Still, my failed experiment with the lower dose served a bigger purpose. First off, it has profoundly deepened my empathy for others who are struggling. This disease continues to humble me and blow out all my assumptions about who I am and how I move through the world.

It seems I’ve always needed to be hit over the head to really understand something. I’m not saying I ‘needed’ this disease to learn a lesson because, seriously, that is such a punitive and bullshit view of the world. Instead, it’s like a new friend with PD recently said to me, “We may as well do something positive with this shitty disease.”

And that is what I’m trying to do with this post and that’s what I’ve done with my new PD friends. We’ve started a Parkinson’s group and are building community through support.

The takeaway for me, is this: faced with a crappy situation, what’s the best thing you can do with it?

Do I get this right every day?

Seriously?! Have you met me?

Still. Am I continuing to try?
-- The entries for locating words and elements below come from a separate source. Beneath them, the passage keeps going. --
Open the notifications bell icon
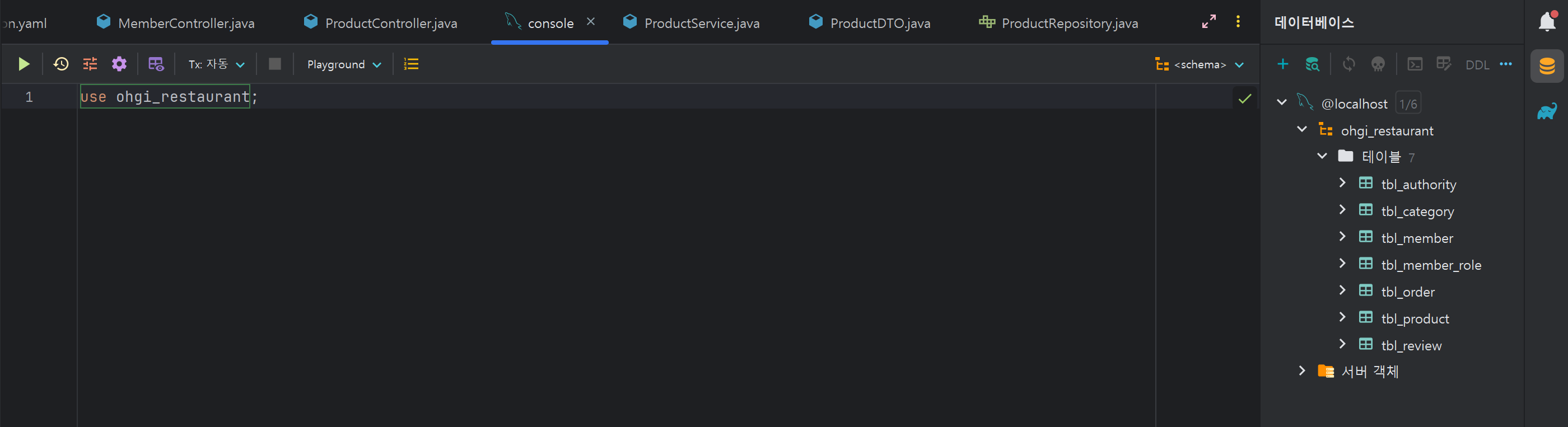 (x=1547, y=21)
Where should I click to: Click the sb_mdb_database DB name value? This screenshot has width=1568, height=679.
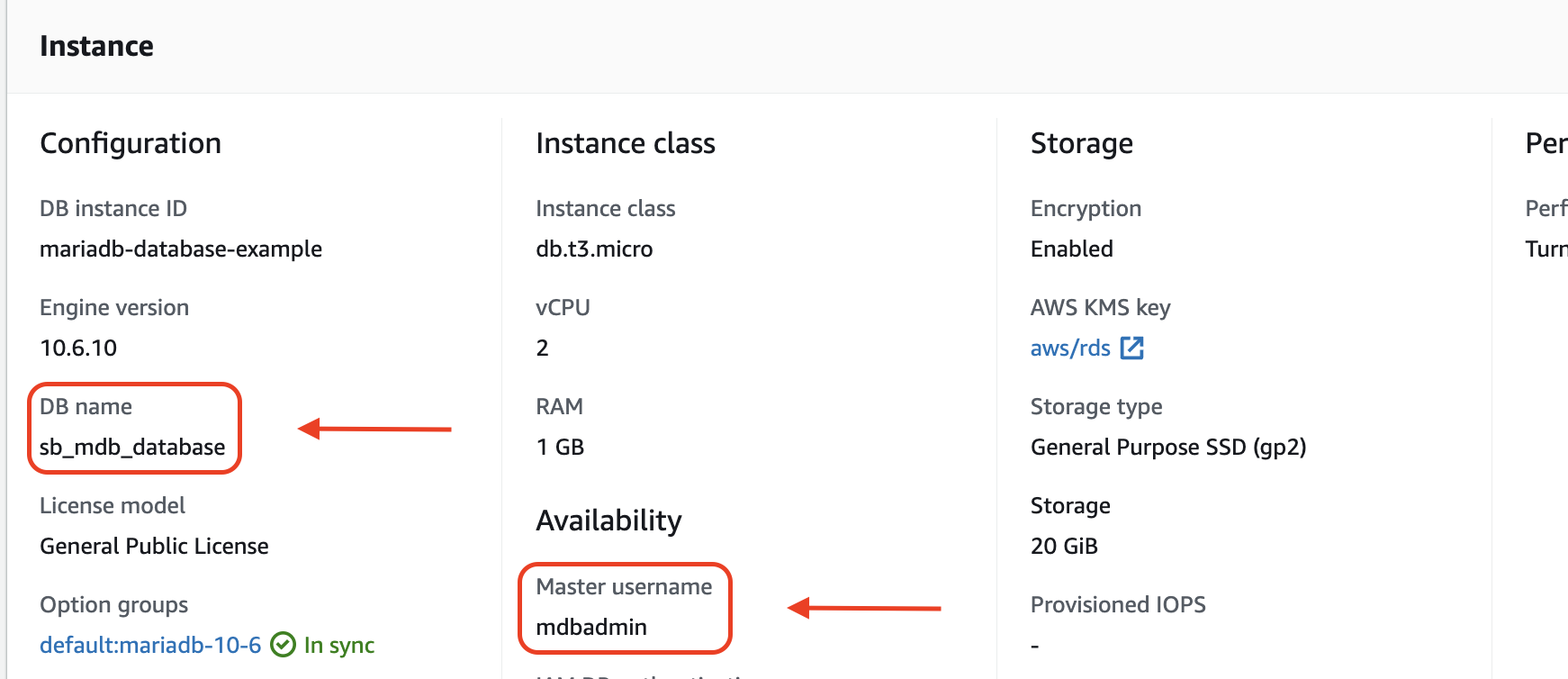[x=132, y=447]
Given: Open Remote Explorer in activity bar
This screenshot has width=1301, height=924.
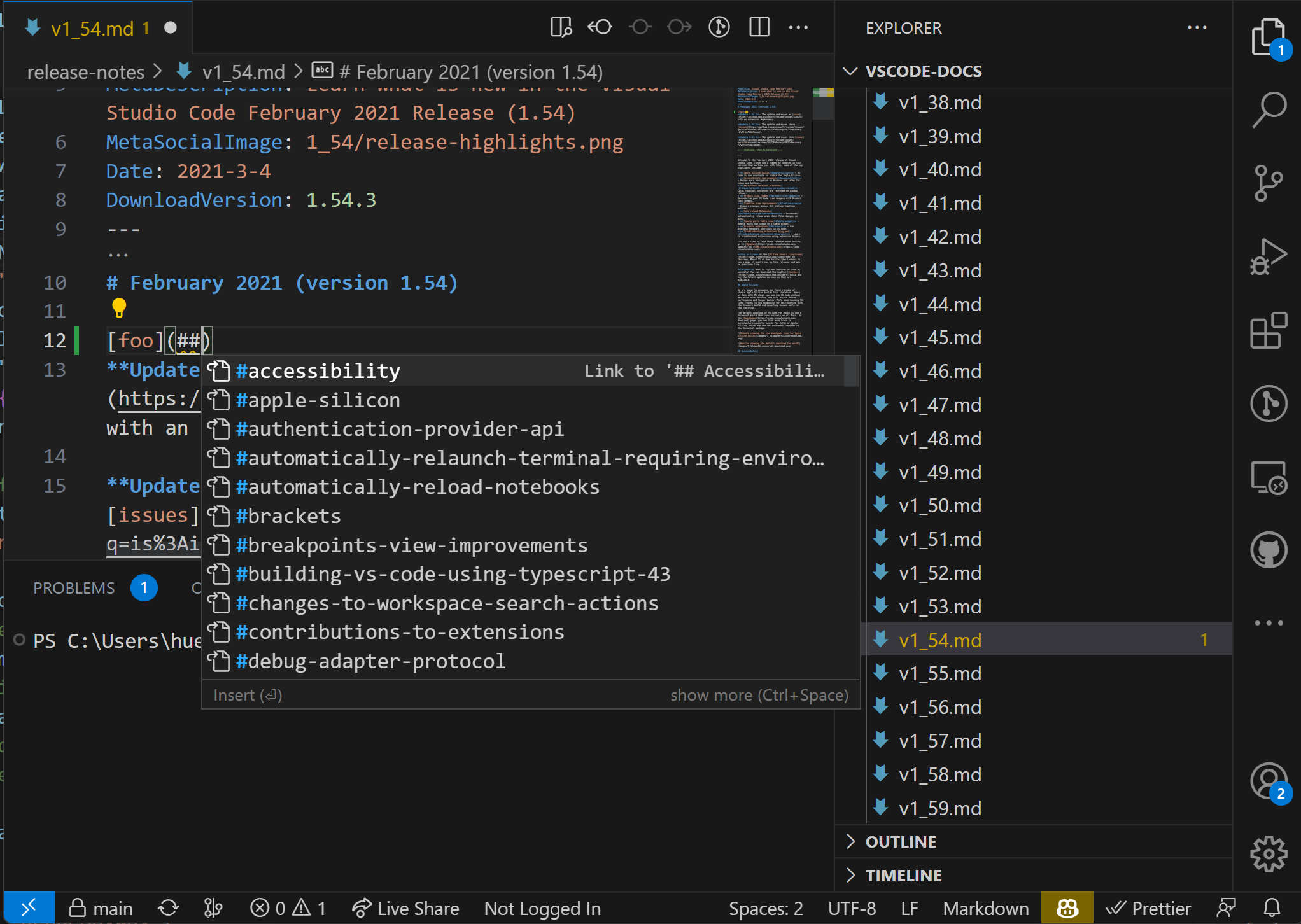Looking at the screenshot, I should coord(1269,477).
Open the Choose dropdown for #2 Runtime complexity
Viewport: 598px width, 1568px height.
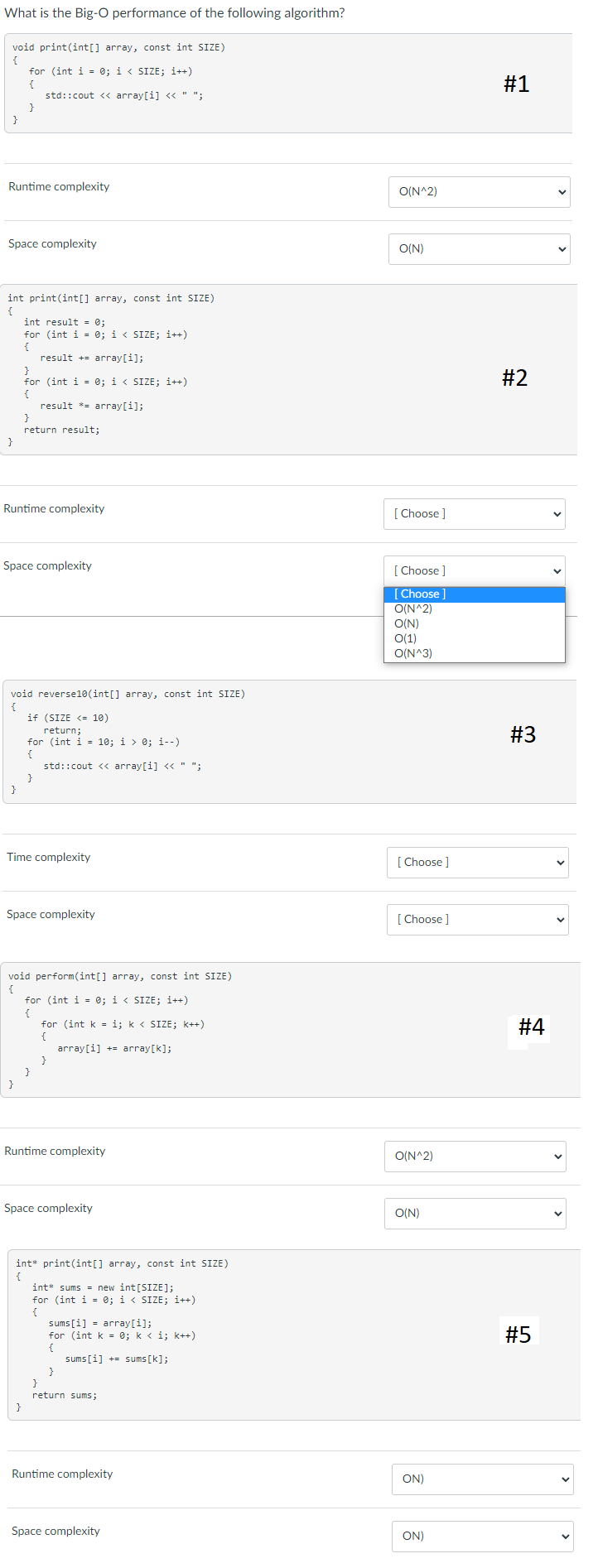[474, 513]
Most definitely.

Here’s the thing…I was a fool as a teenager and rarely thought of consequences until I’d literally put my head through a windshield or two. I’m offering you the chance to go to school on me.

So, next time you feel yourself wanting to tap your foot in irritation at the ridiculously slow person ahead of you…I hope you remember my story.

Take a long and deep breath, gather up all your most empathetic responses, and remember one of my mom’s other favourite sayings, “There, but for the grace of God, go I.”

Now more than ever, our world needs empathy and kindness. Let it start with us.